CT benefits from substantial information redundancy as individual voxels source information across hundreds of detector pixels, making CT comparatively robust against detector imperfections such as dead regions, sensor inhomogeneities, ASIC border effects, calibration errors, and limited spatial sampling. In planar radiography, however, image quality depends directly on the local detector response, making these limitations substantially more critical. Consequently, many of the practical constraints of PCDs remain more pronounced in radiography than in CT, limiting their clinical exploitation.
Employing mechanically super-sampled radiographic acquisition with PCDs (PC-SSI) addresses these challenges by combining defect-aware detector motion and model-based image reconstruction to recover information lost through detector architecture limitations. Beyond mitigating detector defects and spatial sampling constraints, the approach partially decouples reconstructed image resolution from detector pixel pitch. This enables optimization of detector architectures for spectroscopic performance, count-rate capability, and per-pixel functionality without a proportional loss in image resolution.
Material & Methods
A custom-built µCT system equipped with a high-Z GaAs PCD (SANTIS HR 0804 prototype, DECTRIS AG; 500 µm sensor thickness; 75 µm pixel pitch), a micro-focus X-ray tube (MXR Microbox 100, Micro X-ray Inc.), and a beam-hardening calibration unit was used. Detector trajectories were designed to span multiple pixels while avoiding known detector defects and ASIC border regions, thereby averaging out local field non-uniformities within the sensor. The imaging pipeline combined signal-to-equivalent-thickness calibration (STC), enhanced correlation coefficient (ECC) registration for sub-pixel motion estimation, and iterative reconstruction using distance-driven regularized maximum likelihood expectation maximization (MLEM) with total variation regularization.
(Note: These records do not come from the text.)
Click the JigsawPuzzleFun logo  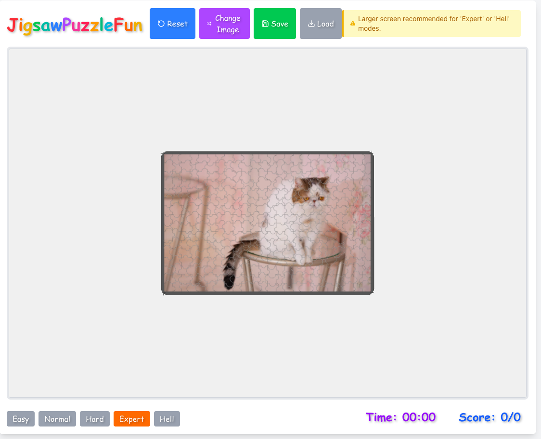click(75, 25)
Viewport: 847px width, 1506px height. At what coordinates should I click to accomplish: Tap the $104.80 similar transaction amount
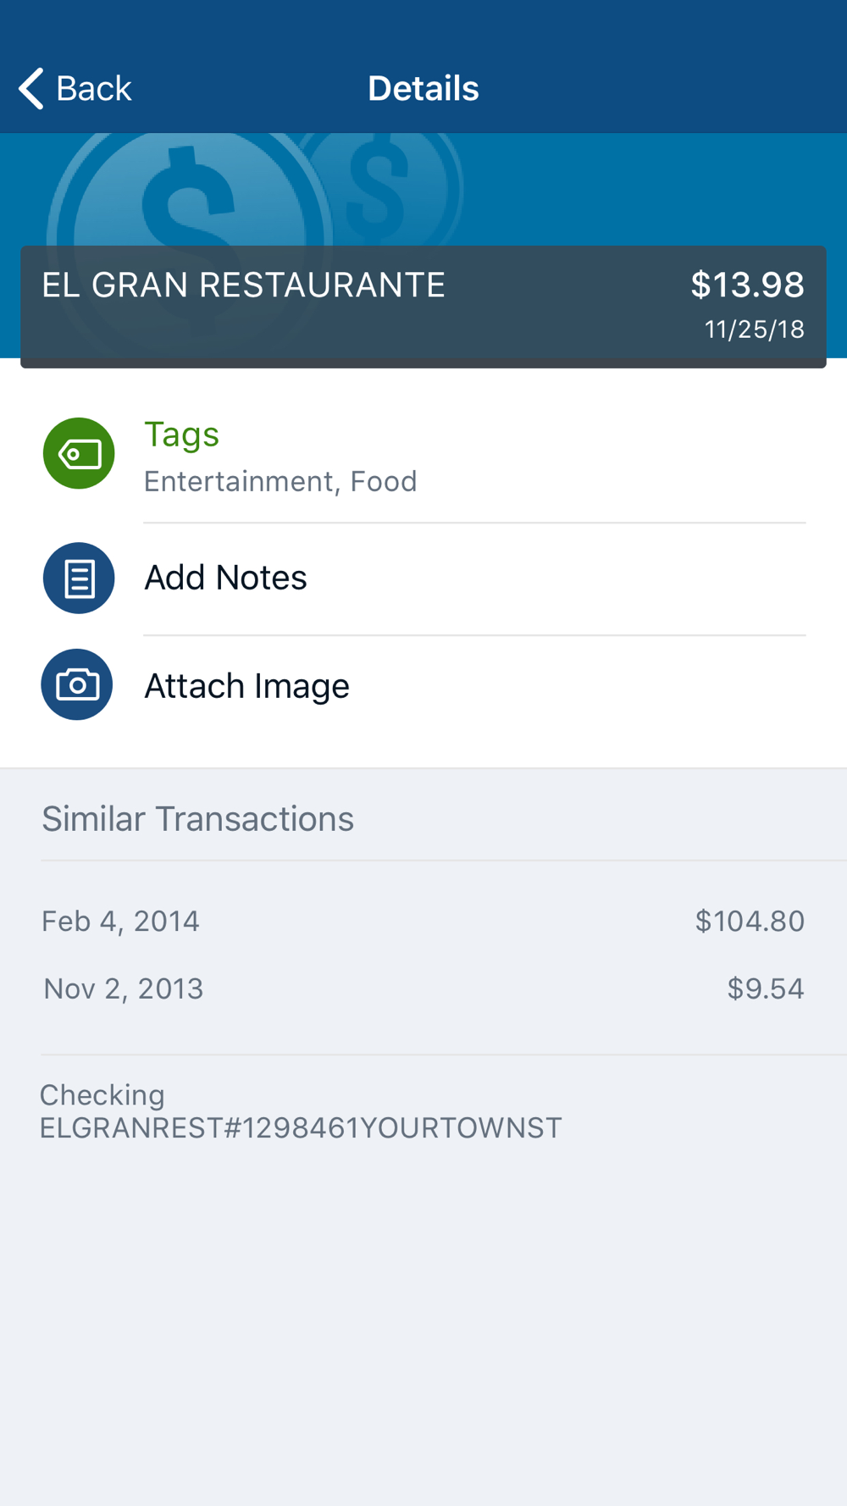[x=749, y=921]
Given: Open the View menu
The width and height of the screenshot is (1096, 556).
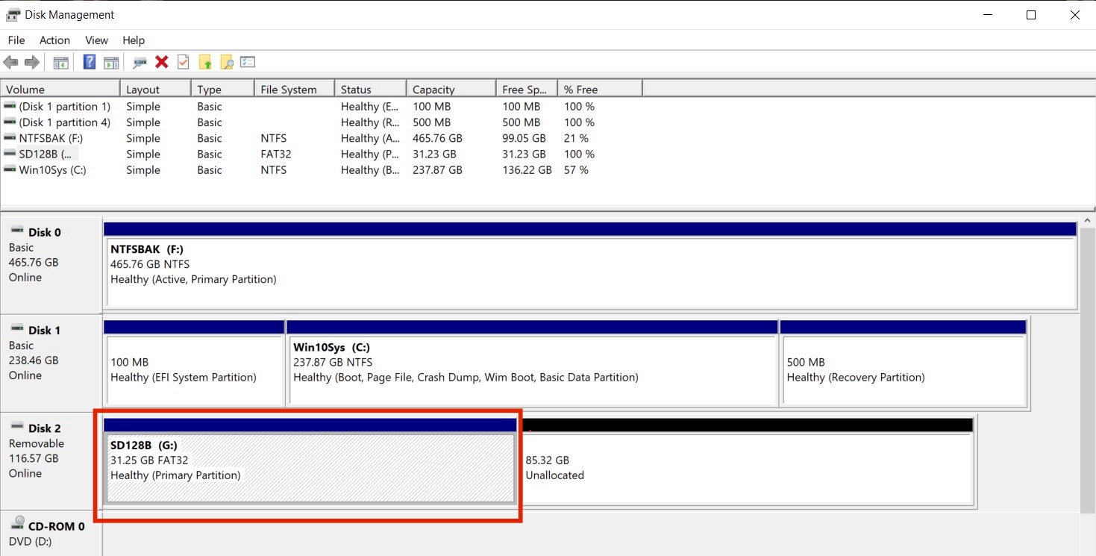Looking at the screenshot, I should click(96, 40).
As a clinically relevant demonstration, the method was evaluated for mammographic imaging, where simultaneous demands on spatial resolution, spectral information, and radiation dose represent a particularly challenging application scenario.
Results
Phantom experiments demonstrated a more than three-fold improvement in effective spatial resolution compared with native detector imaging, resolving structures down to ~20 µm using a detector with a native pixel pitch of 75 µm. In a breast phantom (Mam AI-Sim, PhantomX GmbH), PC-SSI provided improved visualization of calcification-like structures compared with a clinical mammography system (MAMMOMAT B.brilliant, Siemens Healthineers) at equivalent dose and maintained superior visibility at half of the reference dose. Post-mortem mouse radiography demonstrated a substantial improvement in spatial resolution and overall image quality.
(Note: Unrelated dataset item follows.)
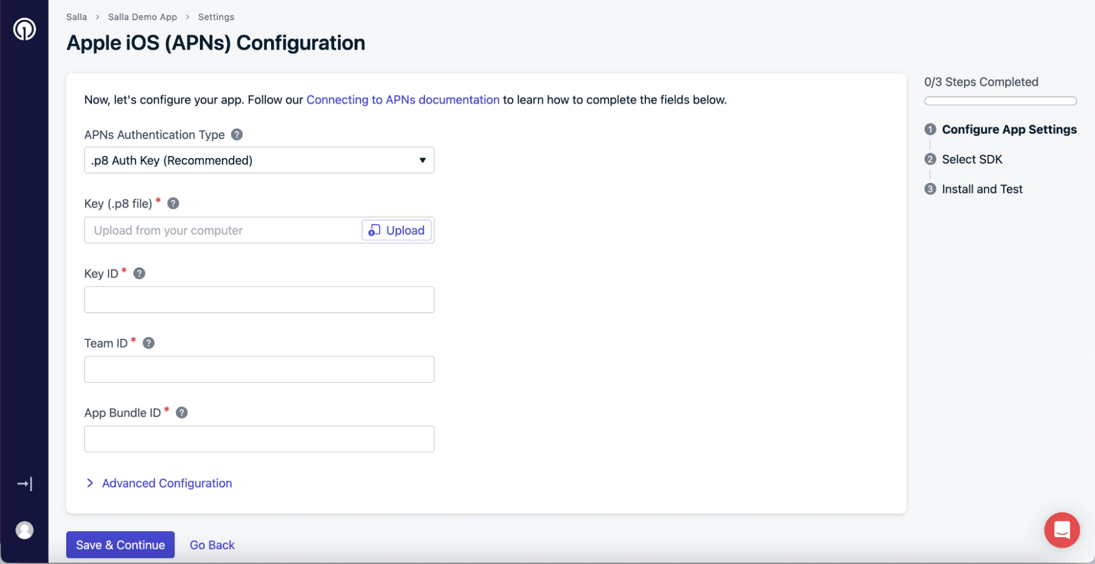The image size is (1095, 564).
Task: Click the help icon beside Key ID
Action: [x=139, y=273]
By combining information from multiple detector elements for each reconstructed image pixel, the method simultaneously reduced the impact of detector defects and local sensor non-uniformities while improving the robustness of spectral measurements.
Conclusion
PC-SSI addresses several practical limitations that currently restrict the broader adoption of PCDs in clinical radiography. Beyond improving spatial resolution and mitigating detector imperfections, the approach challenges the traditional trade-off between detector pixel pitch and image resolution. This may enable future PCD architectures optimized primarily for spectroscopic performance, count-rate capability, and advanced pixel functionality, opening new opportunities for super-resolved and spectrally enhanced clinical X-ray imaging.